Best Waterproof Camera:
The top models shoot it out

Bill Livolsi, August 13, 2012

Canon PowerShot D20

The PowerShot D20 is Canon's first update to their waterproof line since 2009, when they released the D10. The D20 is a modernized version; the two models share the same megapixel count but not much else. The case is all new. The screen is larger and higher in resolution, the lens has a longer zoom range, and the sensor is an all-new CMOS as opposed to last generation's CCD.

The Good

Picture quality. If you're judging a camera based on pure image quality, the D20 ranks very highly.

PhotoScope: Compare the Canon PowerShot D20 vs Panasonic TS4

Comparing the Canon D20 to the Panasonic TS4 in PhotoScope, you can see that color looks more vibrant on the D20 -- this is because, by default, the D20 renders a warmer image (one that has more red, less blue) that is higher in saturation. You can adjust the D20 to be more like the TS4, or adjust the TS4 to be more like the D20, if you so desire -- both cameras have image adjustments in their menu systems.

One thing you can't change is the camera's lens, which on a point-and-shoot is built-in to the camera itself. If you look at the TS4 and D20 side-by-side, you'll notice that the D20 appears slightly sharper in the middle of the image, while the TS4 looks significantly sharper at the edges. As the difference at the edges is more pronounced than the difference in the center, we'd still recommend the TS4 for most people. The exception is if you know for a fact that you'll compose your photos with the subject at center, and don't mind the loss of sharpness in the corners. In this case, the D20 is a good choice.

For Canon D20 memory cards, see Camera Accessories

Video. The previously unmatched Nikon AW100 finally has some competition. The Canon D20 shoots video at full HD (1920x1080, 24 frames per second). It can also shoot 720p/30, and the higher frame rate will be good for fast action and sports. In addition, the D20 has two high-speed capture modes, at 120 and 240 frames per second. Resolution is vastly reduced in these modes, but if you want to capture something and play it back in slow motion, these modes are ideal.

Macro.
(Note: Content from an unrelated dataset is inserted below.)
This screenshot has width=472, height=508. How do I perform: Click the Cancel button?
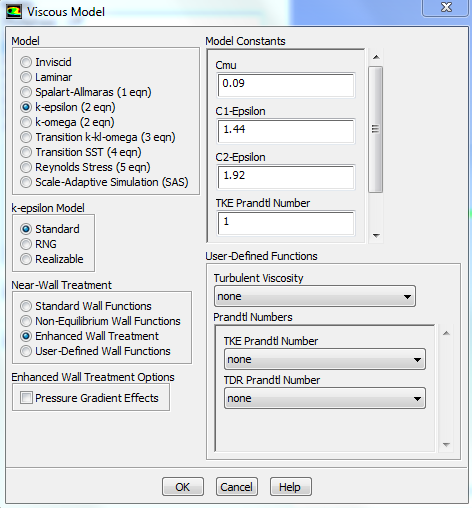(237, 487)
When you need to get close, the D20 can take a picture from only one centimeter away. In our example photo below, we used the D20 to get a closer look at a dollar bill. The close-focus ability of the D20 will give you a higher-magnification macro image, and it can give you some very dramatic images when used well.

The Bad

Poor controls. Pictures and video look great, but the D20 sometimes doesn't make it easy to get them. The camera's controls are often confusing when compared to other cameras.
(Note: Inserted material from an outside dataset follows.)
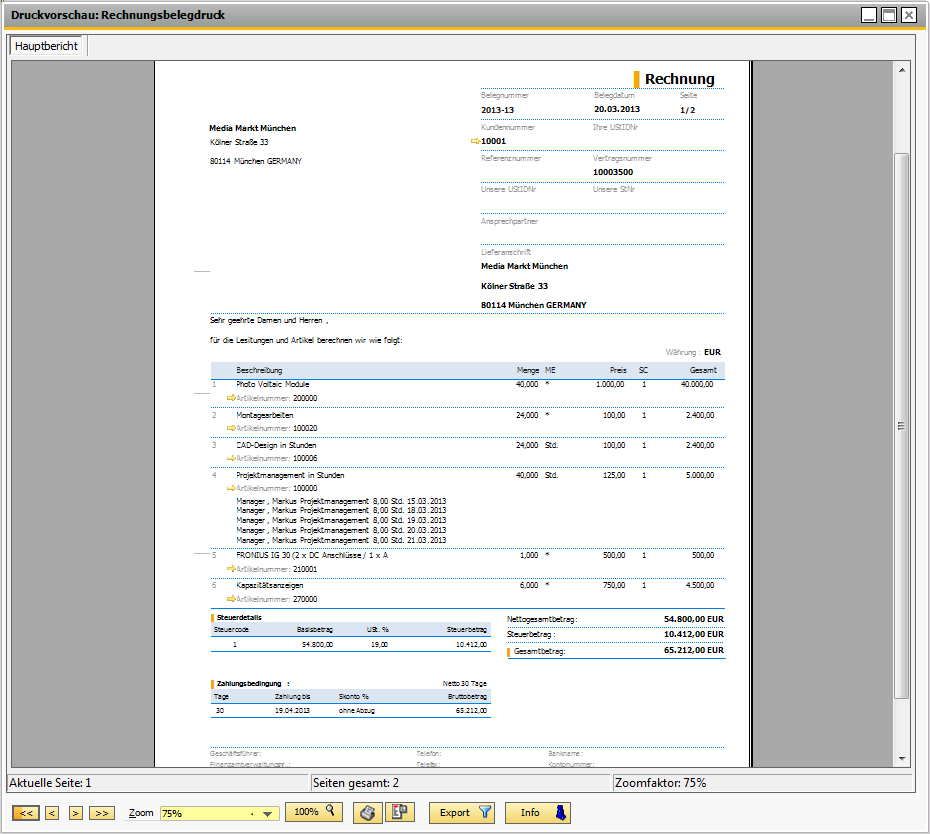Click the vertical scrollbar up arrow
This screenshot has width=930, height=834.
(902, 71)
First of all, the D20 has three separate menu systems. There's the main menu, which you access with the MENU button. This system is simple and straightforward, but doesn't contain the options you will need on a day-to-day basis. The second menu is accessed by pressing the SET button. This brings up a quick menu of shooting options which vary depending on which image mode is in use. This menu is less intuitive than the main menu, but contains many more useful options. The third menu is also accessed via the SET button, but only works while reviewing images. This menu allows you to protect, rate, or delete images you've already taken.

As an example, after you take a picture, the camera brings it up on-screen so you can review. During this time, the "SET" button will not take you back to shooting mode as it does on most other cameras, but into a special post-capture menu that allows you to protect or delete an image. There's also no clearly marked delete or cancel buttons, which means you can sometimes have a panicked moment when the camera asks if you want to delete a special photo. These problems all go away with increased familiarity, but other cameras' menu systems are not so convoluted while accomplishing the same functions.

Locking system. All of the shootout cameras have some form of locking device to prevent their compartment doors from being opened unintentionally. While Canon's system is no less secure than that of the other cameras, it relies on a small spring-loaded catch that can be surprisingly difficult to open, especially if you have short fingernails or lack significant hand strength. It's also all too easy to accidentally release the catch while swinging the door open, causing it to re-lock. A small screwdriver or other tool will make this task easier, but you also run the risk of gouging the waterproof seals and rendering the camera vulnerable to the elements.

The Verdict

The Canon PowerShot D20 is a solid camera, both in terms of picture quality and rugged feel. But usability issues take away from its otherwise shining performance. Confusing menus make controlling the camera difficult at times, and the three separate menu systems can make it hard to find what you're looking for. Stiff door latches keep the camera sealed against water, but also make it exceedingly hard to remove the battery or SD card for charging and image offloading. And while the D20 takes excellent photos, they are marred by significant corner softness at times.